UIL Scuola RUA Campania: Siamo stanchi, ora basta

PROCIDA – Nei giorni scorsi è stato siglato il Protocollo d’Intesa tra il Ministero dell’Istruzione e le Organizzazioni sindacali per lo svolgimento in presenza e in sicurezza degli Esami conclusivi di Stato della scuola secondaria di primo e secondo grado per l’anno scolastico 2020/2021. Sono sostanzialmente confermate le misure previste nel Protocollo d’Intesa 2019-2020 e nell’allegato Documento tecnico scientifico. Ad esempio, sarà necessario mantenere due metri di distanza fra candidato e commissione, studentesse e studenti potranno avere un solo accompagnatore, si dovrà indossare la mascherina.
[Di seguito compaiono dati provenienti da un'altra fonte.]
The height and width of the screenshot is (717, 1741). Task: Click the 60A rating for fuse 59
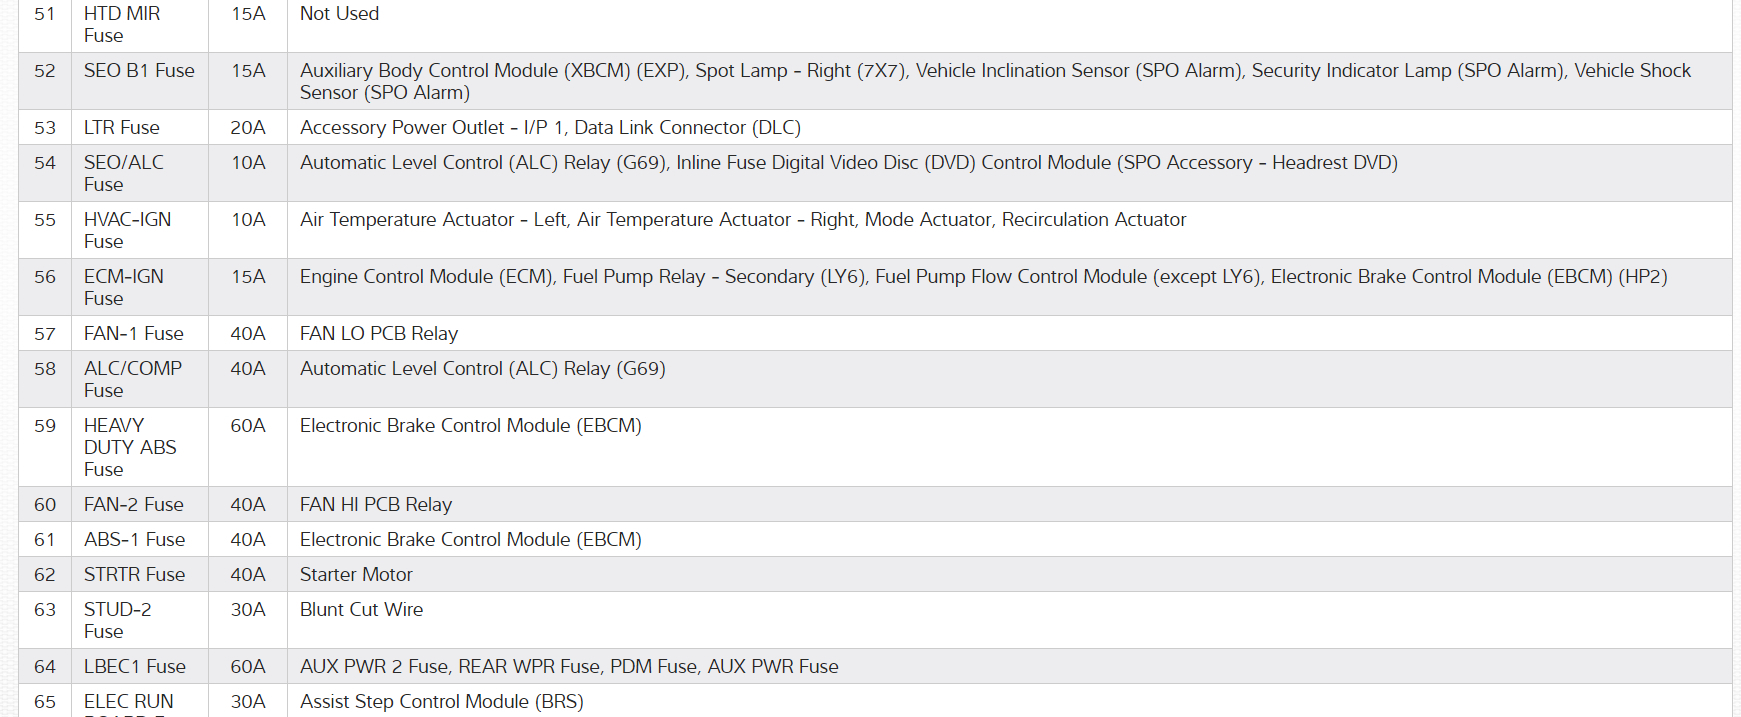point(248,426)
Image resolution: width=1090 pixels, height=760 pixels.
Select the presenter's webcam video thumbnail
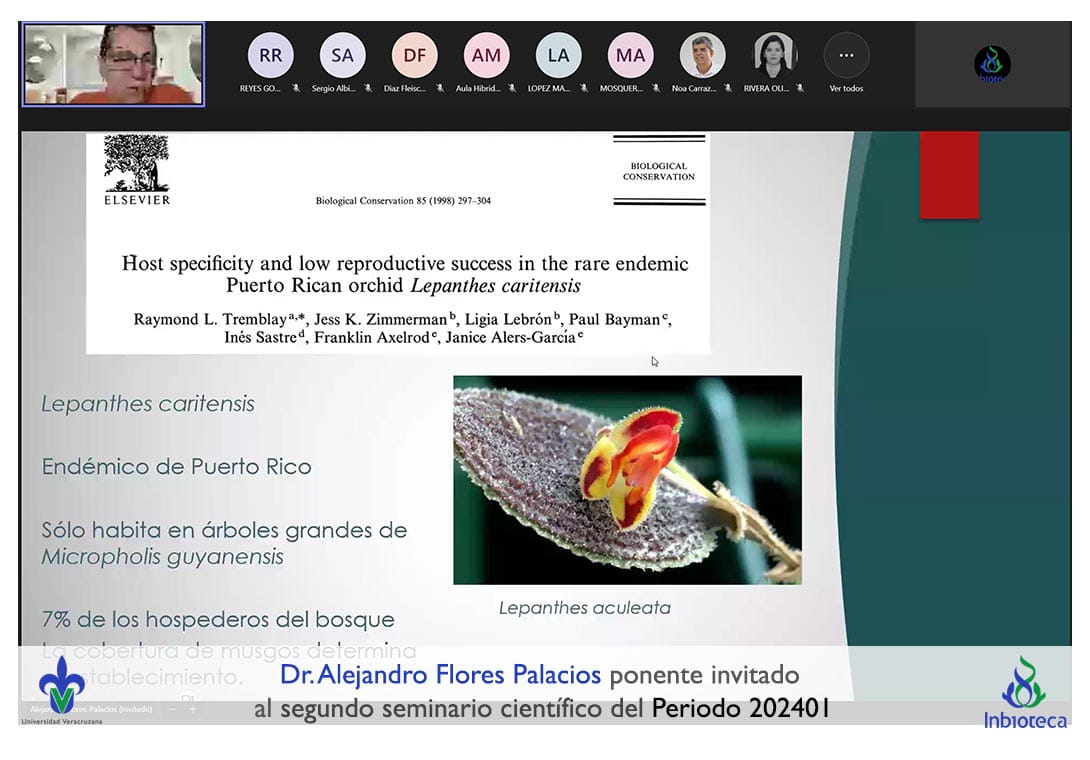click(x=113, y=65)
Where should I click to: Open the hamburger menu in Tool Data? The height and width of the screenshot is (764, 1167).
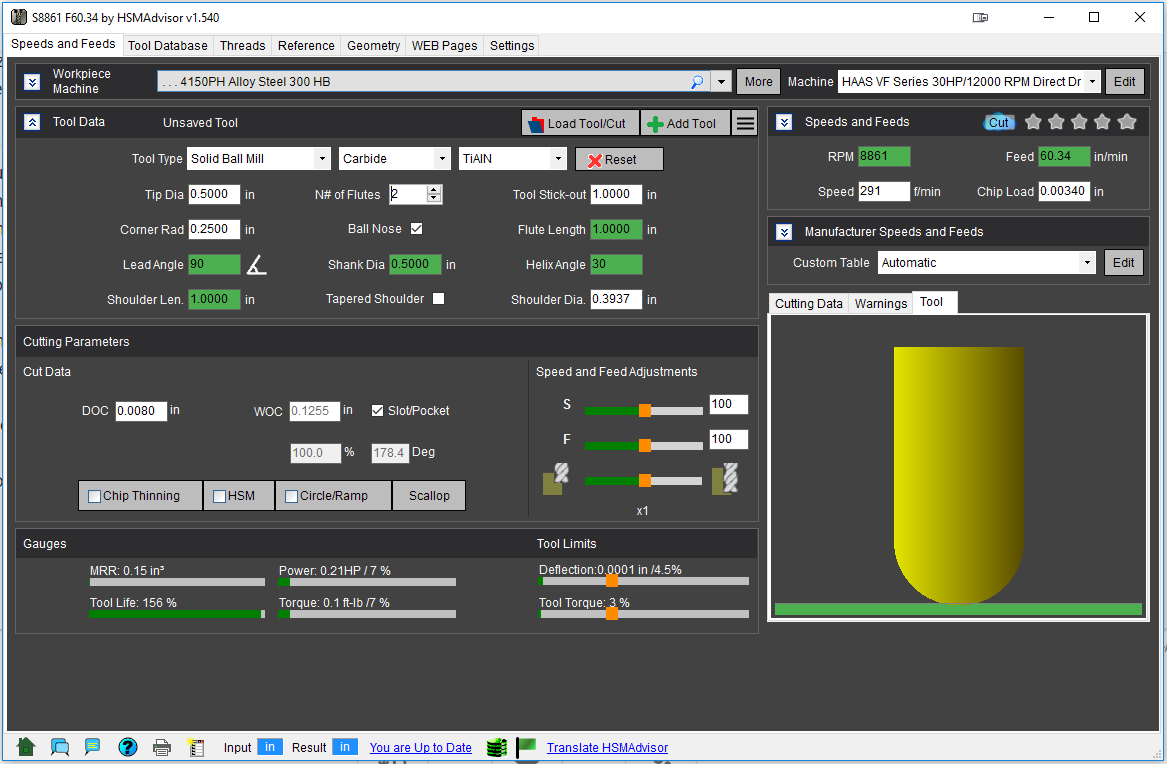[x=745, y=123]
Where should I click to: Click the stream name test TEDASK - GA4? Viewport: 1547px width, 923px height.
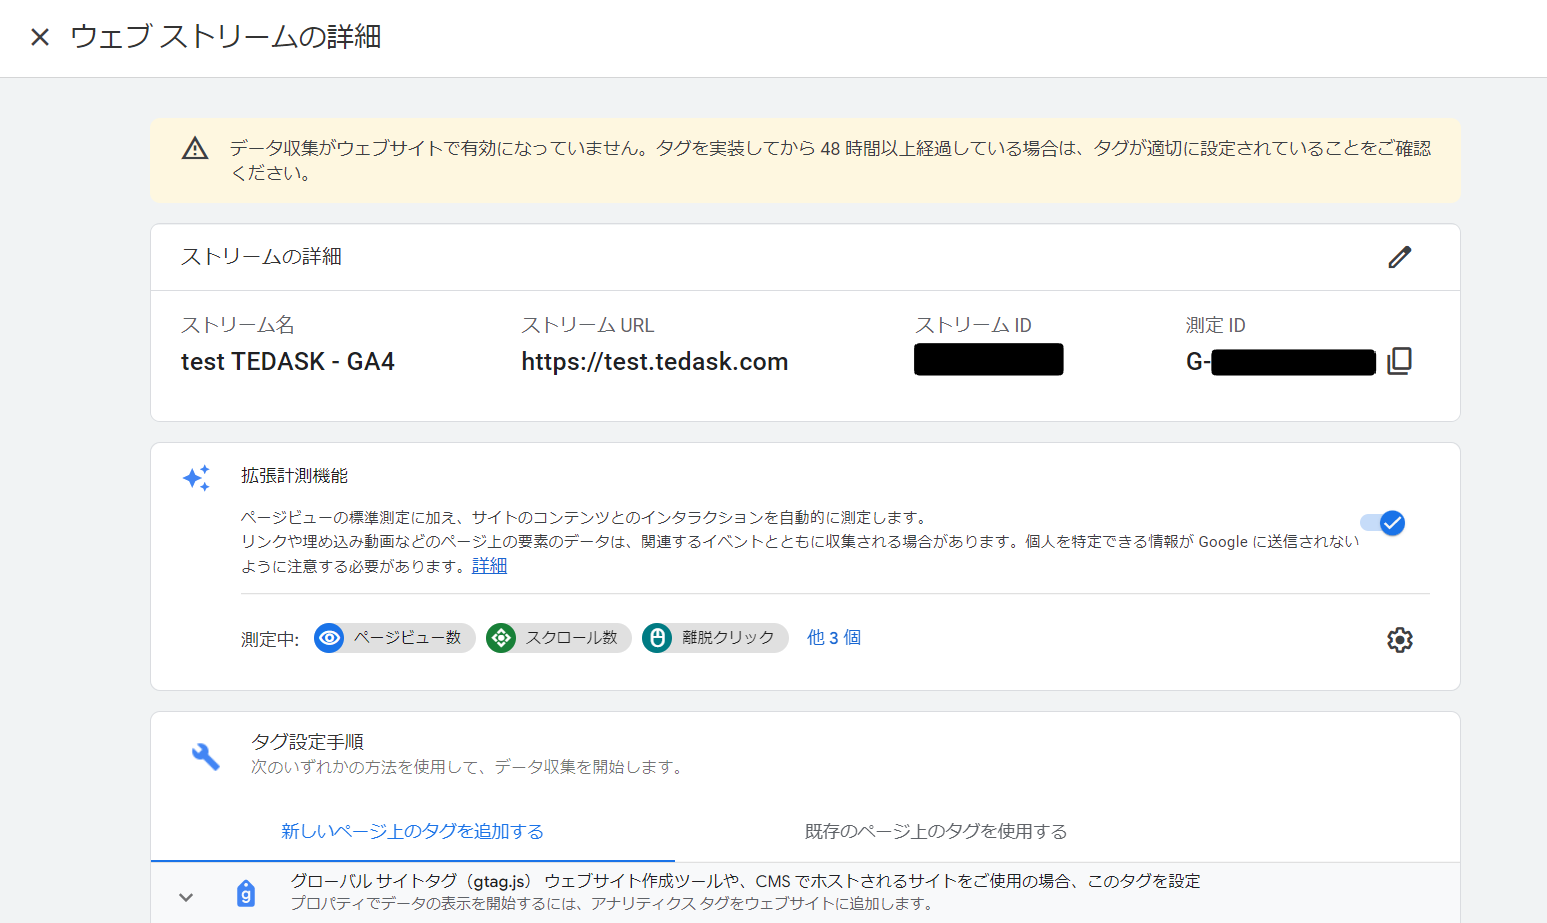288,362
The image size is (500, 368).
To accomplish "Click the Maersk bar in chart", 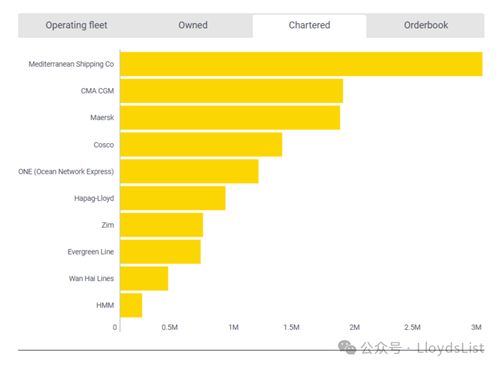I will tap(230, 118).
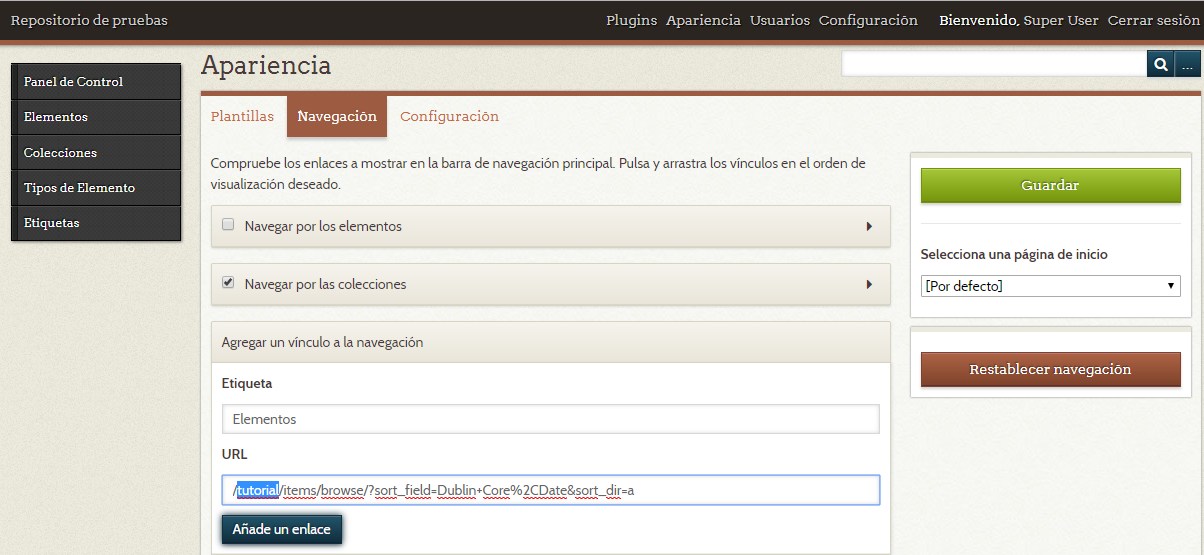Open the página de inicio dropdown
Image resolution: width=1204 pixels, height=555 pixels.
click(x=1050, y=286)
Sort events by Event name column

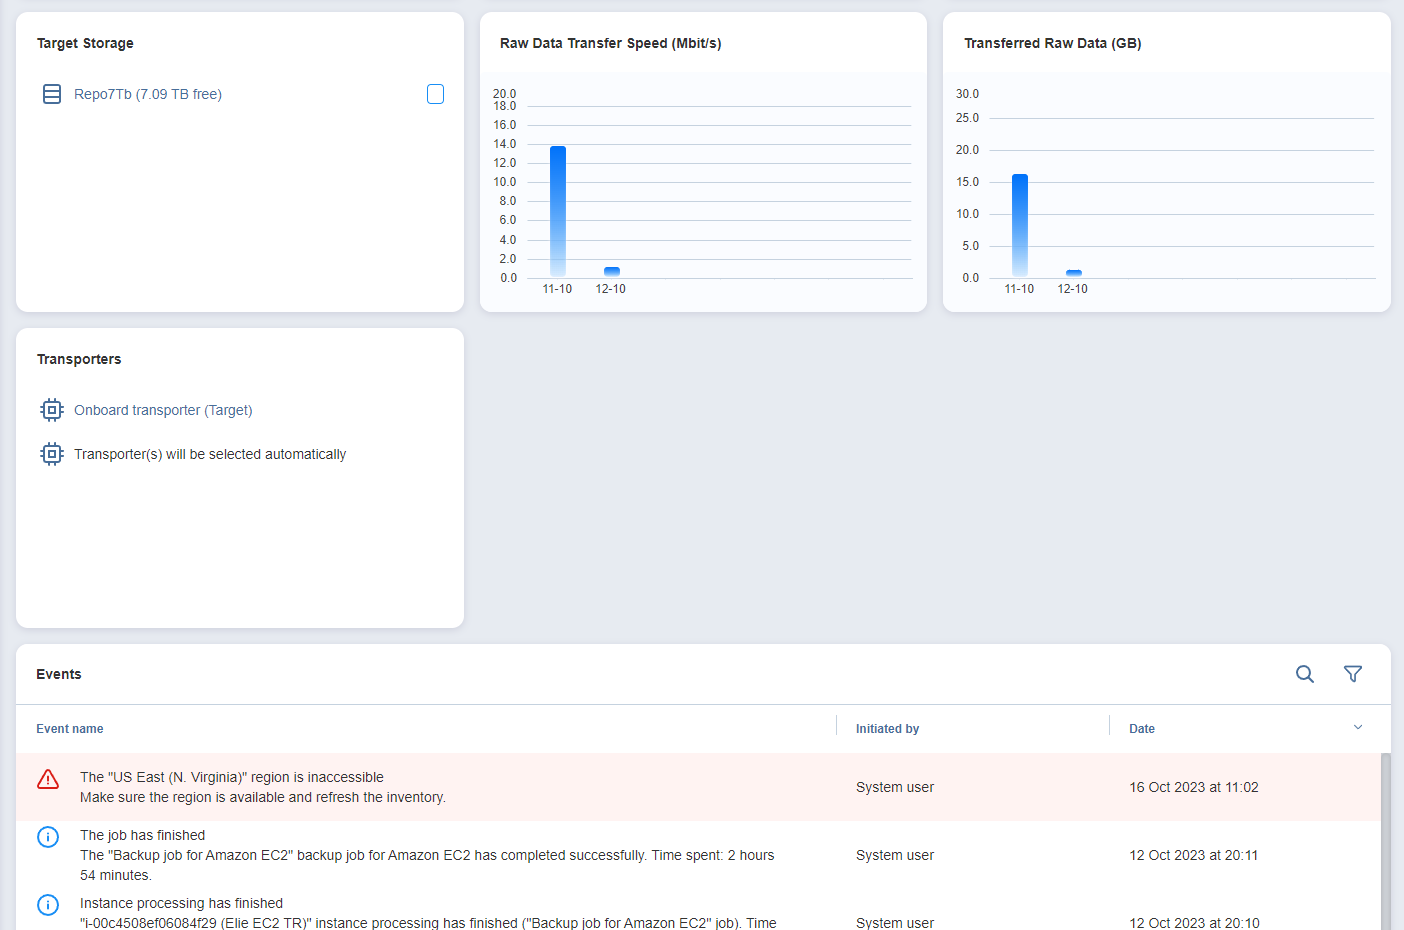70,729
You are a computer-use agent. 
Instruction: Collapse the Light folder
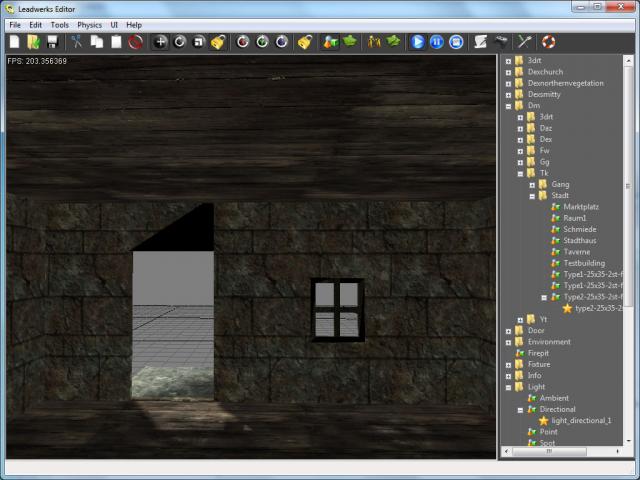tap(508, 386)
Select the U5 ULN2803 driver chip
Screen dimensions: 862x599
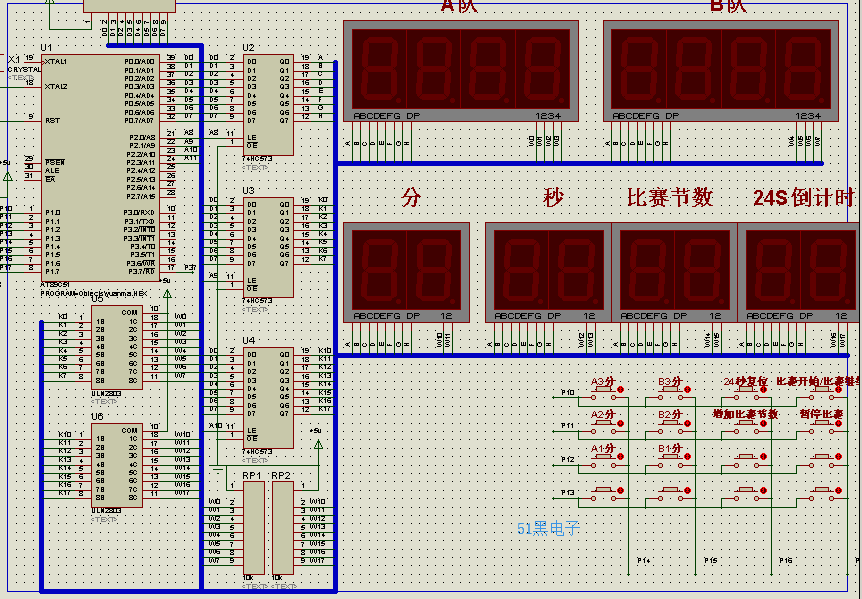pyautogui.click(x=117, y=348)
Ma, il mondo della scuola, vive ancora una situazione piuttosto complessa e turbolenta frutto, in larga parte, dei tanti rimandi pre covid e dell’ennesima riforma che si appresta a vivere (Luigi Berlinguer 2000; Letizia Moratti 2003; Giuseppe Fioroni 2006; Maria Stella Gelmini 2008; Stefania Giannini 2015). Da questo punto di vista, Venerdì 4 giugno la UIL Scuola RUA Campania ha indetto una mobilitazione con appuntamento alle ore 16,30 in Piazza del Plebiscito a Napoli. Ampia la piattaforma di proposte che la UIL scuola, in questi mesi, ha posto sul tavolo di confronto con il Governo ma poche le risposte giunte.

Stabilizzare i precari (Docenti, personale ATA, facenti funzioni DSGA) che da anni fanno funzionare le scuole italiane;

Organico del personale ATA che copra le reali esigenze delle scuole;

Ridurre ogni tipo di vincolo sulla mobilità;

Scongiurare l’aumento dell’orario di servizio dei docenti;

Assegnare a tutte le scuole autonome un Dirigente scolastico e un DSGA;

Ridurre il numero degli alunni per classe;

Riaprire le scuole in piena sicurezza.

Questi i punti salienti cui si chiedono risposte concrete e, in una recente nota della UIL Scuola RUA Campania si legge: “Eravamo fiduciosi, speravamo in un cambio di passo e in una svolta rispetto al passato, invece ci troviamo di fronte alle ennesime scelte che non tengono conto di ciò che la scuola ha realmente bisogno. Occorre mobilitarci per rivendicare i diritti di tutti i lavoratori del comparto e dare risposte concrete agli alunni e alle loro famiglie”.